Wax blocks were cut using a cutter into slices with thicknesses of 5 μm, and 3 slices were selected for each mouse, with each slice positioned 100 μm apart. The paraffin slices were dewaxed and rehydrated for antigen repair. The slides were placed in PBS and washed 3 times to remove the excess solution from the surface of the slices. They were then placed in an autofluorescence quencher for 5 min, rinsed under running water, and incubated with BSA dropwise for 20 min. This was followed by primary antibody incubation, and the primary antibodies were CD68 (Servicebio, GB113109, 1:100, Wuhan, China), p47 phox (Servicebio, GB11724, 1:300, Wuhan, China), TNF-α (Proteintech, 60291-1-lg, 1:100, Wuhan, China), IL-1β (ABclonal, A1112, 1:100, Wuhan, China), ZO-1 (Servicebio, GB111402, 1:500, Wuhan, China), and occludin (Servicebio, GB111401, 1:1000, Wuhan, China). These primary antibodies were incubated overnight and secondary antibodies were performed the next day, protected from light (Servicebio, GB21301, GB25303, 1:300, 1:400), and incubated for 1 h. The excess secondary antibodies were washed away and dried at a low temperature in a desiccator, and then the slices were sealed with a sealer containing DAPI (SouthernBiotech, 0100-20, Birmingham, AL, USA). Images were observed and acquired under a microscope, and the fluorescence area and average fluorescence intensity were analyzed by Image J software (version 5.0).

Real-time PCR assay

The total RNA was extracted from the mouse brain tissues (approximately 30 mg) according to Thermo Fisher Scientific’s Trizol reagent instructions (Thermo Fisher Scientific, 15596018, Waltham, MA, USA). A MiniAmp PCR instrument was used to perform the reverse transcription according to the instructions of the reverse transcription kit (Servicebio, G3337, Wuhan, China). We configured 20 μL of the expansion system according to the instructions of the Servicebio qPCR kit (Servicebio, G3320, Wuhan, China), and the expansion was completed using a BIO-RAD Real-Time PCR instrument.

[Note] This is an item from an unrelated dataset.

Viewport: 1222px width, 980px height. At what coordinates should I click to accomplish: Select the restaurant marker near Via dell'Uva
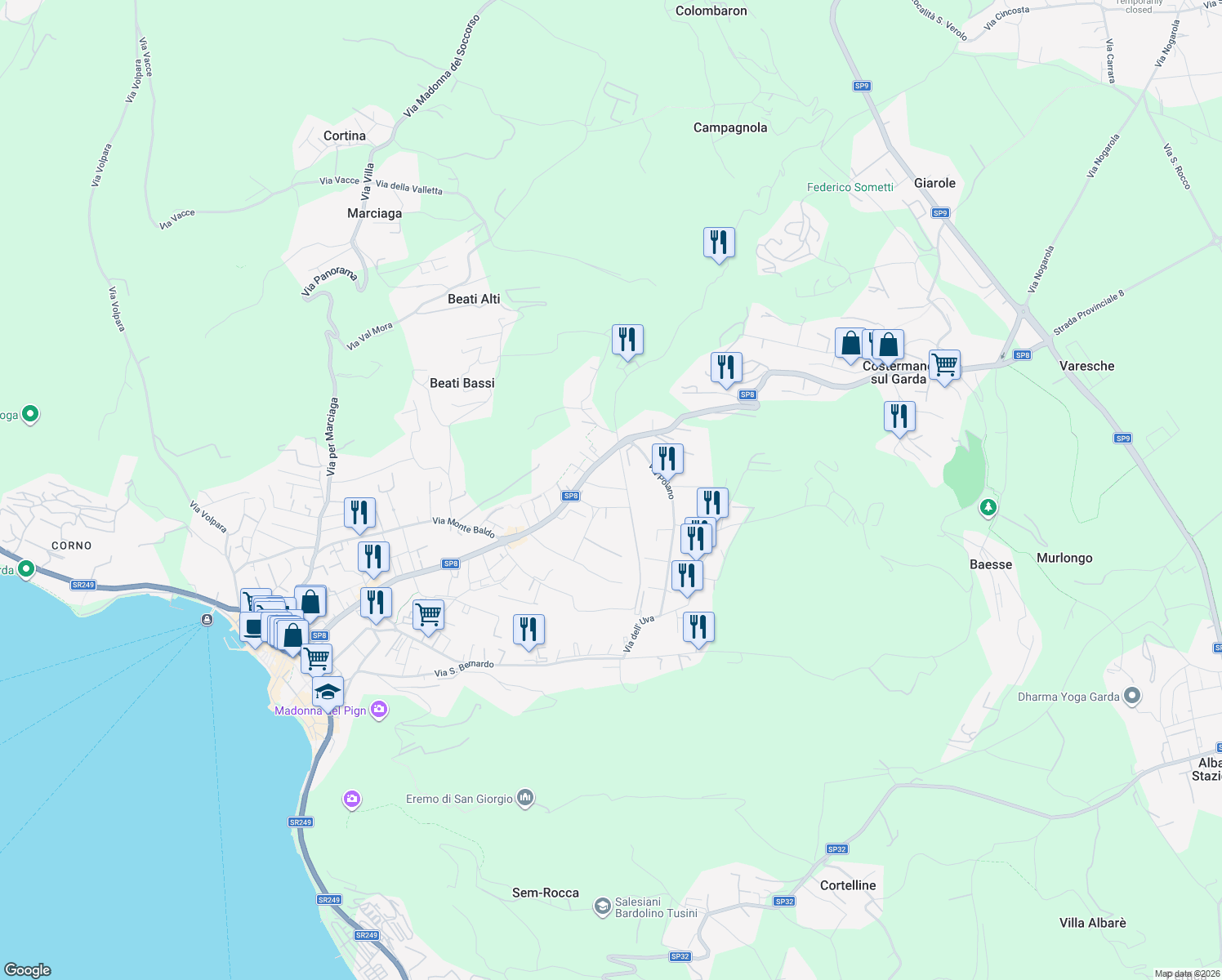point(698,627)
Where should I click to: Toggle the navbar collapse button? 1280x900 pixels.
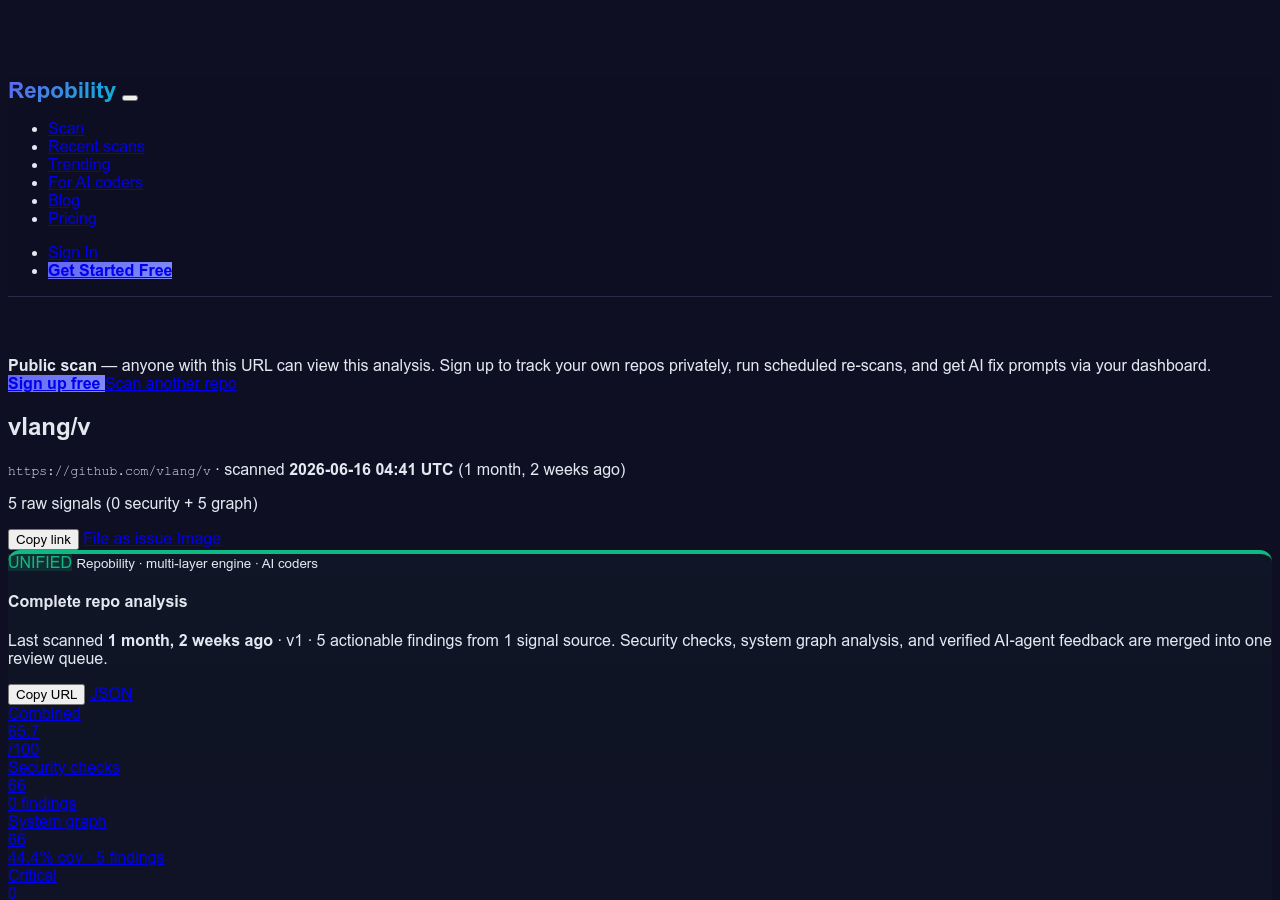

Finally, based on the detected Ct values, the relative expression of the target gene mRNA was calculated using the 2−∆∆CT method with GAPDH as the internal reference gene, and the data were normalized for graphing after statistical analysis. The primer sequences of the target genes used are listed in Table 1.

Table 1. Primer sequences of target genes.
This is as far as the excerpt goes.